Species of gastropod

Filodrillia tricarinata is a species of sea snail, a marine gastropod mollusk in the family Borsoniidae.

==Description==
(Original description) The length of the shell attains 6 mm, its width 2 mm. The small shell has an elongate fusiform shape and contains six convex whorls, including the 1½ whorls of the obtuse nucleus. This is a banded shell without plaits, which is unusual in the genus, but it has three delicate keels, one of which is on the suture, and the spaces between are shallow concave grooves. The aperture is ovate. The sinus is entirely posterior, is wide and deep, and the outer lip is thickened.

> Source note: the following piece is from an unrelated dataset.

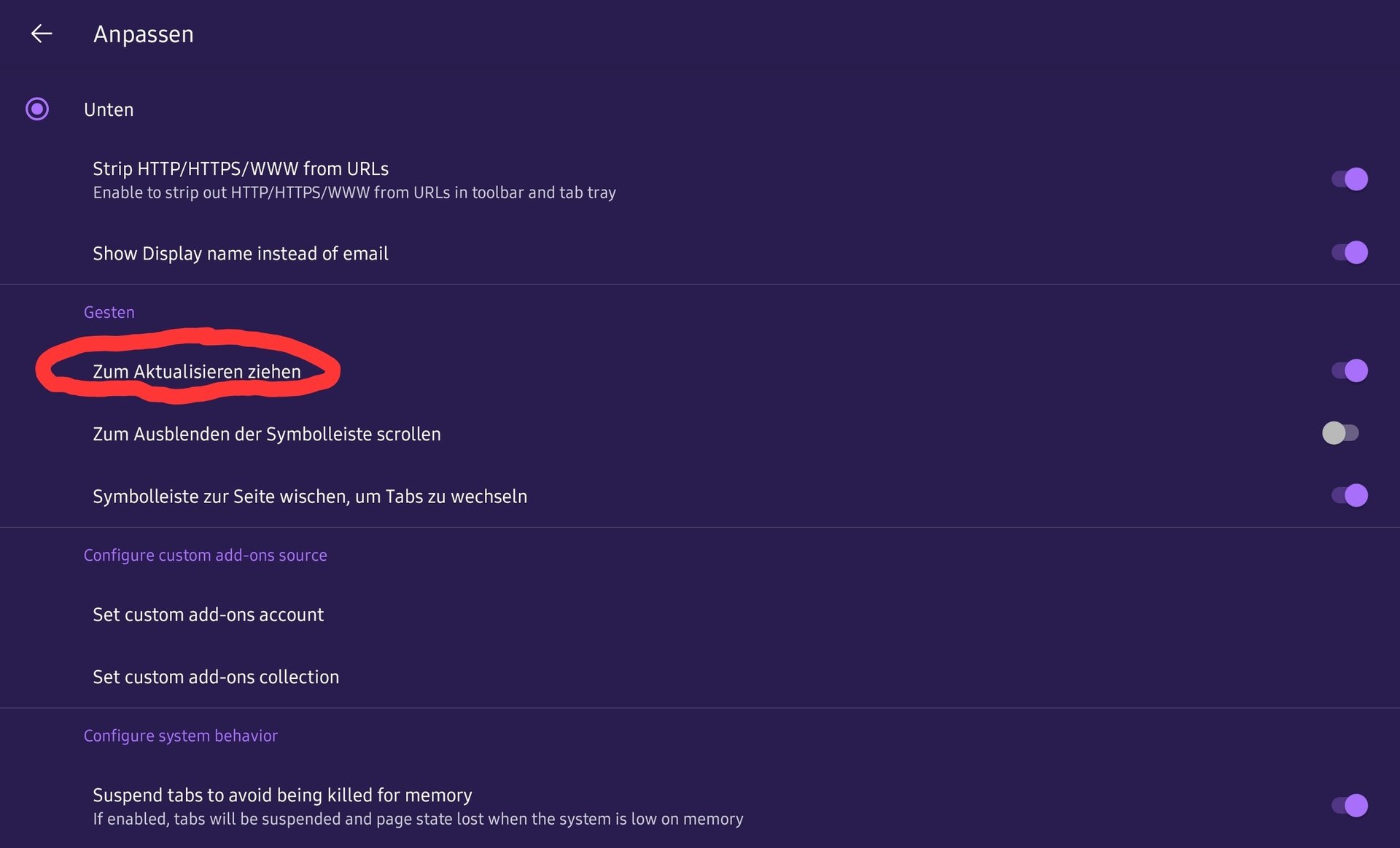This screenshot has width=1400, height=848.
Task: Click the Gesten section header
Action: point(109,313)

(Description by Verco, 1909) This shell varies much in shape and sculpture. There may be three sharp spirals on each of the four spire-whorls in a shell 8 mm. long, or two on the first and second spire-whorls, an intercalated third thread on the third whorl, and three on the fourth whorl. The shell may be shorter and more solid, with two very strong spirals on all the spire-whorls, and a weak intercalated thread on the fourth, with about twenty obsolete axial lirae on the second and third whorls, much less marked on the fourth. It may be short and wide, with only two spirals in the spire-whorls, but in the first and second, or first, second, and third whorls oblique axial lirae almost as valid as the spirals may cross and tuberculate these, and fade out in the later whorls. It may be a long narrow shell, only 2.5 mm. broad, with four spirals in each whorl, and with 16 oblique axial lirae like those in the previous form ; or it may be a shell of 10 mm. by 3.5 mm., with two spirals in the first two whorls, three in the second two, and four in the fifth whorls, with oblique narrow axial costae, 17 in the penultimate, as valid as the spirals, tuberculating the intersections, and mildly coronating the uppermost spiral. Several of these might be regarded as distinct species did not intermediate forms reveal a complete gradation between them.

==Distribution==
This marine species is endemic to Australia and occurs off South Australia, New South Wales, Tasmania and Victoria.